* [GOALS]
**1.** Which values does the tides thread give in micro-g? List each with what it measures.
**2.** What rotation period is assumed in the tides thread?
**3.** Do these statements agree with the tides thread? Answer yes or no for each and quote the words that decide it.
(a) The near-side tidal force is given as 115 nano-g.
(b) The Earth's radius is taken to be 4671 km.
(c) The writer has read that the delay is usually about 12 minutes.

* [TEXT EXCERPT]
The Moon’s near-side and far-side gravity strengths are 3.497 micro-g and 3.272 micro-g, which is a very small difference and I was toying with the difference between the heights of the opposite bulges. The near-side tidal force is 115 nano-g and the far-side is 109 nano-g, which would seem to indicate a 5.5% difference.
To what extent, if any, is the impact of the difference in centripetal force at the Earth’s surface necessary to cause circular motion about the Earth-Moon barycentre important ?
Assuming a radius for the Earth at 6371 km, a barycentre radius of 4671 km, and a rotation of 27.32 days, the far-side centripetal field required is 7.978 micro-g and the near-side field required is 1.228 micro-g. These are very different values and far exceeding the tidal field force.
I presume that it makes little difference, but I see some references elsewhere to inertia in explaining the opposite bulge. How to put this to bed ?
Hi Steve,
I wonder if you can explain tidal friction in a little more detail. In particular your explanation implies that the moon arrives (at a particular point above the surface of the Earth) after the high tide has already occured at that point. I have read elsewhere that it is the other way around which seems more intuitive. I have also read that the delay is only generally a matter of about 12 minutes. Is this correct?
Many thanks!

* [DATA PROVIDED]
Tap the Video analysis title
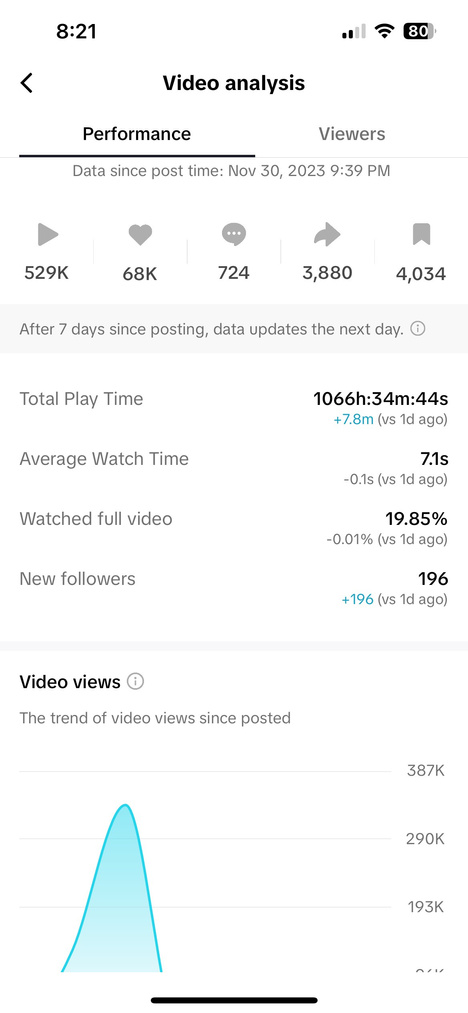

* [OUTPUTS IN ORDER]
**1.**
3.497 micro-g: the Moon's near-side gravity strength
3.272 micro-g: the Moon's far-side gravity strength
7.978 micro-g: the far-side centripetal field required
1.228 micro-g: the near-side centripetal field required

**2.** 27.32 days.

**3.**
(a) Yes: "The near-side tidal force is 115 nano-g"
(b) No: "Assuming a radius for the Earth at 6371 km"
(c) Yes: "I have also read that the delay is only generally a matter of about 12 minutes."